Using the included remote is more tedious, with only a few LEDs and a loud robot voice to guide you as you scroll through the many options. If you’ve got the LG C2 or C3 you can use the onscreen menu, but the app offers a much deeper suite of settings. Otherwise, any TV remote lets you control the basics when connected over HDMI eARC/ARC.

The Three Channel Limit
Photograph: LG

The marvel of some of the best Dolby Atmos soundbars is how musical, full, and natural they can sound. It’s no simple task to make a singular bar sound more like a full sound system. While the SC9S certainly has its skills, it doesn’t quite cross over the hill to the special side for a couple of reasons.

The bar’s overall sound signature is thinner and lighter than rivals like the Sonos Arc and Sony HT-A5000, and less musical than Bose’s Smart Soundbar 900. There’s good overall detail, but film soundtracks and music alike feel lacking when it comes to meaty dynamics and midrange muscle. Brighter instruments like percussion and symphonic horns, and even lighter dialog and effects can come off with an icy touch.

More notably, without the aid of side-firing drivers, the SC9S’s soundstage falls shy of delivering the kind of near-magical virtual surround sound immersion found in top rivals. You can account for this by adding true surround speakers in LG’s SQ8-S surround speakers and proprietary wireless amplifier for $200 (or less on sale). But apart from the cost, this may not be viable for those with compact listening rooms.

The soundstage did ramp up when LG sent over a C3 TV to test LG’s Wow Orchestra feature, which utilizes both the TV speakers and the soundbar at once. The sound field provided more depth and feels bigger on the vertical plane. But the TV speakers also tend to accentuate the bar’s lighter tone color, making things all the sharper. Frankly, I’m just not sure about the trend of using soundbars in conjunction with the limited speakers in most TVs. Isn’t that why soundbars were invented in the first place?

That’s not to say the SC9S doesn’t offer some compelling talents. Thanks to its extra height speaker, Dolby Atmos films and TV shows are rendered with impressive overhead effects, from pouring rain to buzzing helicopters. This helps to expand the sound beyond the bar’s frame, mostly above you, which can create an enhanced sense of cinematic breadth. The system also does well rendering rich dialog from well-crafted dramas and films, providing crisp delivery that accentuates the subtle details.

The SC9S excels when it comes to bass response in powerful action scenes, from the pounding pop of Ant-Man’s flying ants to the booming explosions in Skyfall. The addition of a wireless subwoofer gives the bar a notable edge in the very deepest frequencies over standalone Atmos soundbars. That alone could make it worthwhile for some folks, as you’ll pay hundreds more to get the same low-frequency rumble from many competitors.

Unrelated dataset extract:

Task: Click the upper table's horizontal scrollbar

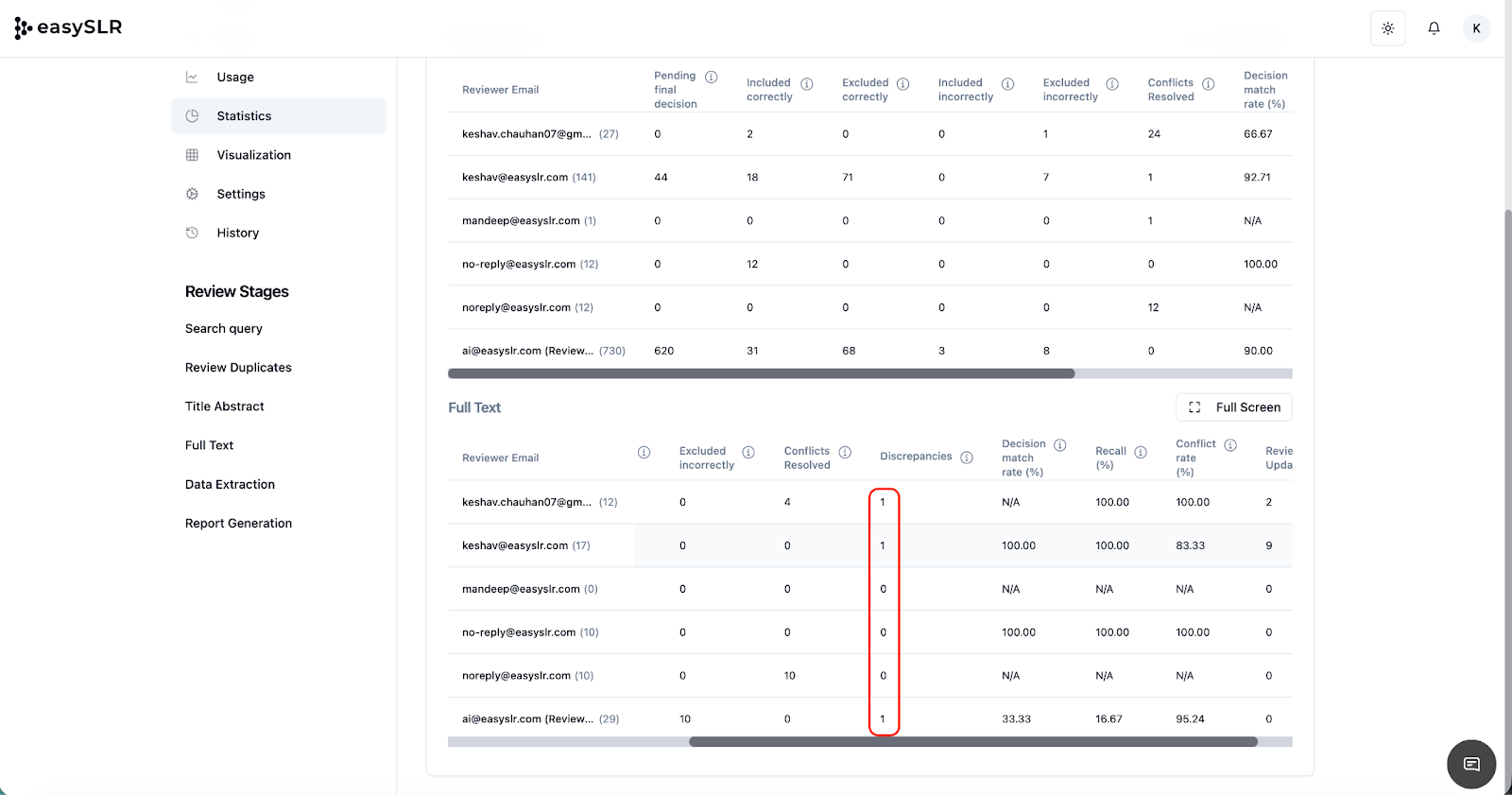Action: coord(761,373)

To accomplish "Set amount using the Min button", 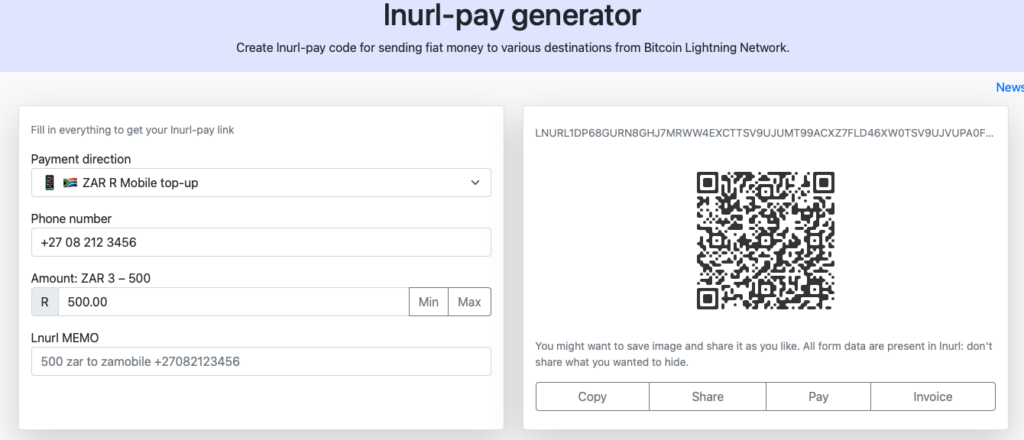I will coord(428,302).
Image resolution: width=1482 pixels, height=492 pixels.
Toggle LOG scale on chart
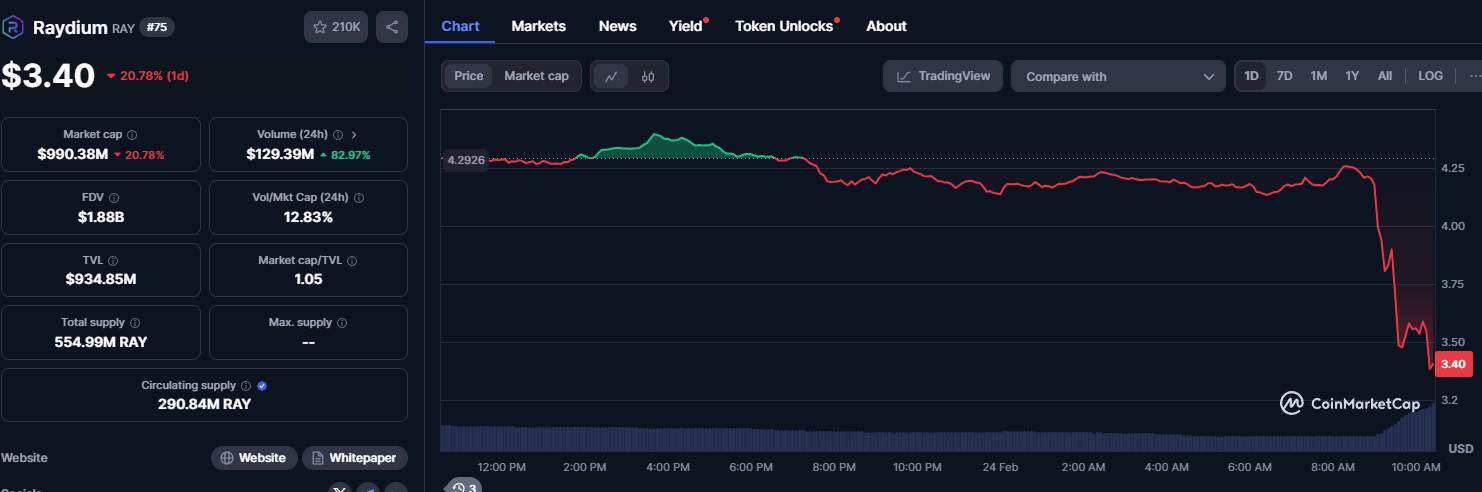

With compelling features many rivals lack—including a spare HDMI 2.1 input, support for DTS:X 3D audio, gaming extras like VRR passthrough, and the all-important wireless sub—the SC9S provides solid value. If those features are important to you, it’s worth considering, whether you own a newer LG C-series TV or any other model.

Otherwise, when it comes to pure sound quality and immersion, you’ll find better action for your Jacksons from our best soundbars list or one of the other options above.